Go is like a modern Python + a shell scripting language and it is quite good at that but do have in mind that complete reliability and type safety aren’t its first priorities. It was designed to be mostly easy to pick up by former C++ and Java engineers (source: unofficial testimonials from people who chatted with the creators long ago, shared on HN). This severely reduces its potential usefulness as a good native bridge from higher-level languages despite continuous heroic efforts like cgo
.
This doesn’t detract from its usefulness in general. A lot of excellent programs have already been written in Go. I just get kind of nervous about when will the security researches start finding easy ways to pwn Go programs, but let’s see what the future brings.

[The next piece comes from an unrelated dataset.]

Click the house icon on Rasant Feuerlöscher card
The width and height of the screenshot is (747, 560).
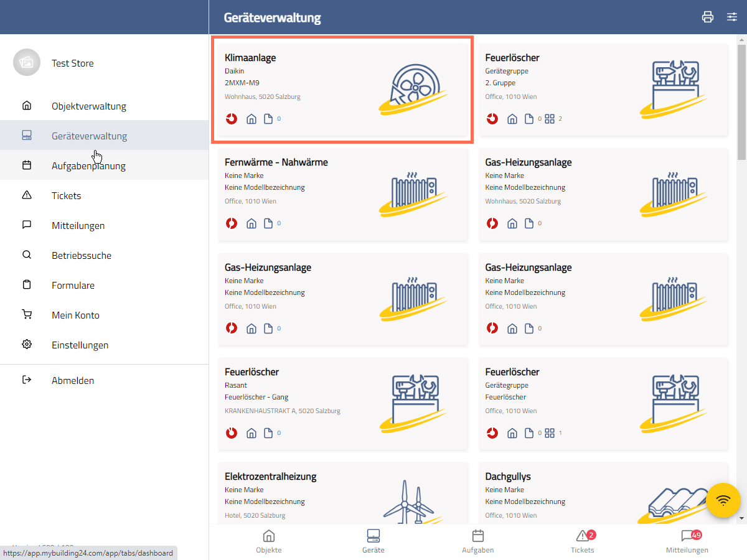point(251,433)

As for Rust, I share your assessment – it’s indeed a very good native bridge and not only for Elixir. It has an amazing tool that allows it to parse existing C/C++ header files and generate Rust wrappers for almost any [well-written and following good practices] native C/C++ library. From then on it’s not much work to make a few hand adjustments and boom, you have a Rust wrapper towards insert-existing-well-known-native-library-here.

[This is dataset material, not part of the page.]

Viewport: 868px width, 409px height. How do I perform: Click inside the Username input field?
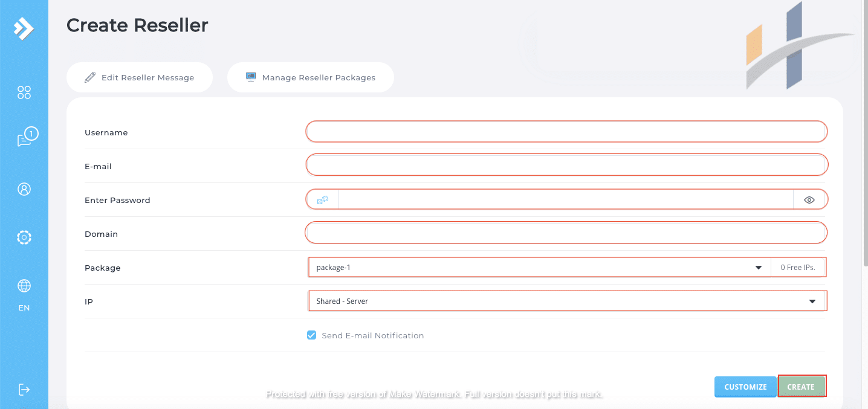pyautogui.click(x=566, y=131)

That makes it an excellent tool to both (1) provide a gradual migration path towards pure Rust should the original C/C++ authors choose to go down that path and (2) still give a Rust developer as close to the original library code as possible in the meantime. And that’s not even mentioning how amazingly good a language Rust is.
As for other such seemingly natural pairs as Elixir and Rust, I am not sure but I am curious myself.